USDCHF Melemah di Sekitar 0.7765, CPI AS dan Ketegangan Timur Tengah Jadi Fokus Pasar

USDCHF Melemah di Sekitar 0.7765, CPI AS dan Ketegangan Timur Tengah Jadi Fokus Pasar

trading sekarang

USDCHF melemah ke sekitar 0.7765 pada awal sesi Eropa, mencerminkan peralihan ke mata uang safe-haven ketika risiko global meningkat. Permintaan terhadap franc Swiss tetap tinggi sebagai pelindung nilai di tengah gejolak regional. Pergerakan ini menunjukkan respons pasar terhadap berita geopolitik yang sedang berkembang.

Ketegangan di Timur Tengah menjaga CHF tetap menarik sebagai aset defensif. Investor memandang CHF sebagai pelindung nilai ketika volatilitas pasar meningkat dan risiko investasi global membesar. Kondisi ini membatasi apresiasi USD terhadap CHF dalam jangka pendek meskipun faktor fundamental dapat berubah.

Para pelaku pasar segera menilai rilis CPI AS Februari untuk mengukur arah kebijakan Federal Reserve. Jika inflasi lebih panas dari perkiraan, USD berpotensi menguat terhadap CHF. Dengan demikian, volatilitas pasangan USDCHF diperkirakan meningkat menjelang data, tergantung pada bagaimana inflasi membentuk proyeksi suku bunga.
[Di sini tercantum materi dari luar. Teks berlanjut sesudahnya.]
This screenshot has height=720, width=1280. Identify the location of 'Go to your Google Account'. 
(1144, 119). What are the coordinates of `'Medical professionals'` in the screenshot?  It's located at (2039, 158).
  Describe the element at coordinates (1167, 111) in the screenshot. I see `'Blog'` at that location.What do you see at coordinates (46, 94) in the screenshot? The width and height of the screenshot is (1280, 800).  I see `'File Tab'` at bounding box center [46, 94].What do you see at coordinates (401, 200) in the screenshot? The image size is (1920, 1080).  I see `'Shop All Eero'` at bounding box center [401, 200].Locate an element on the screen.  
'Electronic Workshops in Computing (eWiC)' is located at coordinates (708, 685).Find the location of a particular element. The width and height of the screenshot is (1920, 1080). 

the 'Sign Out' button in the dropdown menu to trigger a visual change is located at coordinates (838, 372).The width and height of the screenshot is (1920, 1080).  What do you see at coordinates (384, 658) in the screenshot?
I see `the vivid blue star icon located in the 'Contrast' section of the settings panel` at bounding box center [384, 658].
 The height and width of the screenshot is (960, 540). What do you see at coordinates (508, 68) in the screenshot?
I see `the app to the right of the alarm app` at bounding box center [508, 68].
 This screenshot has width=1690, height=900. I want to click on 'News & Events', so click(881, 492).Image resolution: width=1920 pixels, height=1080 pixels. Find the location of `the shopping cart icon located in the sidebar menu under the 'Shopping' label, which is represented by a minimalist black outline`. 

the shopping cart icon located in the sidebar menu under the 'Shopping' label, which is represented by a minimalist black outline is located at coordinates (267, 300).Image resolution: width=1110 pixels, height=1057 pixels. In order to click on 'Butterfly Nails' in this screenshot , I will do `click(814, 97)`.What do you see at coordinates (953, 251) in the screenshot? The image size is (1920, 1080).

Pasar menunggu CPI AS Februari dengan proyeksi headline sekitar 2,4% YoY dan core sekitar 2,5%. Angka inflasi tersebut menjadi tolok ukur utama bagi ekspektasi kebijakan bank sentral. Hasil rilis yang mengejutkan bisa memicu pergeseran besar pada nilai tukar jika angka tersebut menyimpang dari konsensus.

Sementara itu, kemajuan diplomatik terkait Iran bisa mengurangi "war premium" yang mendukung CHF. Jika konflik mereda, tekanan pada CHF dapat berkurang dan USD bisa mendapat ruang lebih besar terhadap pasangan ini. Kombinasi data inflasi dan dinamika regional akan membentuk arah USDCHF dalam beberapa sesi ke depan.

Secara keseluruhan, kombinasi inflasi dan geopolitik menciptakan gambaran singkat bagi USDCHF. Para trader mengevaluasi level teknis sekitar 0,7700–0,7800 sebagai area fokus untuk kewaspadaan. Laporan ini berasal dari Cetro Trading Insight, yang berupaya menerangkan risiko serta peluang bagi pembaca.

Kenaikan risiko regional menjaga CHF di posisi defensif dan memberikan dukungan terhadap pasangan USDCHF selama periode volatilitas. Namun arah akhir tetap tergantung pada bagaimana CPI AS mempengaruhi kebijakan suku bunga Federal Reserve. Pasar terus memantau berita utama untuk menilai peluang trading di sekitar pasangan ini.

Potensi penyelesaian konflik Iran bisa membatasi pergerakan CHF dan memberi peluang bagi USD untuk mencoba menguji level resistance. Jika risiko regional mereda, USD berpotensi menguat terhadap CHF dan mengubah dinamika pasangan ini. Analisis ini menekankan bahwa faktor inflasi dan geopolitik saling mempengaruhi dalam jangka pendek hingga menengah.

Laporan ini disampaikan oleh Cetro Trading Insight, media analisis pasar yang memuat pandangan independen. Pembaca disarankan mengikuti pembaruan terkait CPI AS, komentar kebijakan Fed, dan risiko geopolitik untuk pengambilan keputusan yang lebih terukur.